### EXTRACTED ENTRIES:
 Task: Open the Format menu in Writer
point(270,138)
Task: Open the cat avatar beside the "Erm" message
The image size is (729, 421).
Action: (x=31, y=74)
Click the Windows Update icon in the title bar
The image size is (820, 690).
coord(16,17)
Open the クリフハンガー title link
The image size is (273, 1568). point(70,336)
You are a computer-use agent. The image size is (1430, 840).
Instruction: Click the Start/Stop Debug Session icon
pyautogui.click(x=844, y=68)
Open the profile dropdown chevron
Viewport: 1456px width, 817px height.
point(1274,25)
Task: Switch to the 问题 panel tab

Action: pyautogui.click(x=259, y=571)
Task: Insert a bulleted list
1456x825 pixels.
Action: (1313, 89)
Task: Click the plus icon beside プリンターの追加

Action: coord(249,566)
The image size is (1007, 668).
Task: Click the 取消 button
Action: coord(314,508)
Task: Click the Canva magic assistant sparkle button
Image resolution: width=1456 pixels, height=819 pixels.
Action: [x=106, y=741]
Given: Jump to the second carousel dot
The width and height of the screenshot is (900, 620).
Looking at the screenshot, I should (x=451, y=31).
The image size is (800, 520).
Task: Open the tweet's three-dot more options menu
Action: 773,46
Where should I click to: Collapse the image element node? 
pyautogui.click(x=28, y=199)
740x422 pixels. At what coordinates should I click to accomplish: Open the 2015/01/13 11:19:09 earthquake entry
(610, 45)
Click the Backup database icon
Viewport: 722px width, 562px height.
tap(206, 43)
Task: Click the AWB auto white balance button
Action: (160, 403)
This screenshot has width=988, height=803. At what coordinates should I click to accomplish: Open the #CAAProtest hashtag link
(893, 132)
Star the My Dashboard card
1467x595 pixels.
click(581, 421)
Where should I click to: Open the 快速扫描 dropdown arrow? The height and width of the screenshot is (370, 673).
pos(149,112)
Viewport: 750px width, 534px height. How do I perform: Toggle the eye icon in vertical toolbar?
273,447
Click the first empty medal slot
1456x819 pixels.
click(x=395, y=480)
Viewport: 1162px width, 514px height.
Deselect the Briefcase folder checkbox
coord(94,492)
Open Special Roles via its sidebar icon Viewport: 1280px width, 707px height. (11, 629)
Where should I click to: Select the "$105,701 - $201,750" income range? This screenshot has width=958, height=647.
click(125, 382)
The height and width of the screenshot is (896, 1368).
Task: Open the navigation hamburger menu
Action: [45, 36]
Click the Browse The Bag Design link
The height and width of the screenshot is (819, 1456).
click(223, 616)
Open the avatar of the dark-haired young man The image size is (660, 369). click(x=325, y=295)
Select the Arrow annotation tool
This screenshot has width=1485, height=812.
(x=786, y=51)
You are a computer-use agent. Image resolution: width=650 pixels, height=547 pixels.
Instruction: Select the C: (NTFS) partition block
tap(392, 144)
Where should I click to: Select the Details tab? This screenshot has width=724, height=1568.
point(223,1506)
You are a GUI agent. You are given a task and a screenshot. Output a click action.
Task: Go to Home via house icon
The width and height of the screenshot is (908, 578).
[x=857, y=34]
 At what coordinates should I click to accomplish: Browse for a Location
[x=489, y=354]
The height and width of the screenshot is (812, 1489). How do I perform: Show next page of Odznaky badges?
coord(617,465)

### SET EXERCISE:
Copy every item above word for word, with no changes.

### EXERCISE OUTPUT:
 Task: Open the Format menu in Writer
point(270,138)
Task: Open the cat avatar beside the "Erm" message
The image size is (729, 421).
Action: (x=31, y=74)
Click the Windows Update icon in the title bar
The image size is (820, 690).
coord(16,17)
Open the クリフハンガー title link
The image size is (273, 1568). point(70,336)
You are a computer-use agent. The image size is (1430, 840).
Instruction: Click the Start/Stop Debug Session icon
pyautogui.click(x=844, y=68)
Open the profile dropdown chevron
Viewport: 1456px width, 817px height.
point(1274,25)
Task: Switch to the 问题 panel tab

Action: pyautogui.click(x=259, y=571)
Task: Insert a bulleted list
1456x825 pixels.
Action: (1313, 89)
Task: Click the plus icon beside プリンターの追加

Action: coord(249,566)
The image size is (1007, 668).
Task: Click the 取消 button
Action: coord(314,508)
Task: Click the Canva magic assistant sparkle button
Image resolution: width=1456 pixels, height=819 pixels.
Action: [x=106, y=741]
Given: Jump to the second carousel dot
The width and height of the screenshot is (900, 620).
Looking at the screenshot, I should (x=451, y=31).
The image size is (800, 520).
Task: Open the tweet's three-dot more options menu
Action: 773,46
Where should I click to: Collapse the image element node? 
pyautogui.click(x=28, y=199)
740x422 pixels. At what coordinates should I click to accomplish: Open the 2015/01/13 11:19:09 earthquake entry
(610, 45)
Click the Backup database icon
Viewport: 722px width, 562px height.
tap(206, 43)
Task: Click the AWB auto white balance button
Action: (160, 403)
This screenshot has width=988, height=803. At what coordinates should I click to accomplish: Open the #CAAProtest hashtag link
(893, 132)
Star the My Dashboard card
1467x595 pixels.
click(581, 421)
Where should I click to: Open the 快速扫描 dropdown arrow? The height and width of the screenshot is (370, 673).
pos(149,112)
Viewport: 750px width, 534px height. How do I perform: Toggle the eye icon in vertical toolbar?
273,447
Click the first empty medal slot
1456x819 pixels.
click(x=395, y=480)
Viewport: 1162px width, 514px height.
Deselect the Briefcase folder checkbox
coord(94,492)
Open Special Roles via its sidebar icon Viewport: 1280px width, 707px height. (11, 629)
Where should I click to: Select the "$105,701 - $201,750" income range? This screenshot has width=958, height=647.
click(125, 382)
The height and width of the screenshot is (896, 1368).
Task: Open the navigation hamburger menu
Action: [45, 36]
Click the Browse The Bag Design link
The height and width of the screenshot is (819, 1456).
click(223, 616)
Open the avatar of the dark-haired young man The image size is (660, 369). click(x=325, y=295)
Select the Arrow annotation tool
This screenshot has width=1485, height=812.
(x=786, y=51)
You are a computer-use agent. Image resolution: width=650 pixels, height=547 pixels.
Instruction: Select the C: (NTFS) partition block
tap(392, 144)
Where should I click to: Select the Details tab? This screenshot has width=724, height=1568.
point(223,1506)
You are a GUI agent. You are given a task and a screenshot. Output a click action.
Task: Go to Home via house icon
The width and height of the screenshot is (908, 578).
[x=857, y=34]
 At what coordinates should I click to accomplish: Browse for a Location
[x=489, y=354]
The height and width of the screenshot is (812, 1489). How do I perform: Show next page of Odznaky badges?
coord(617,465)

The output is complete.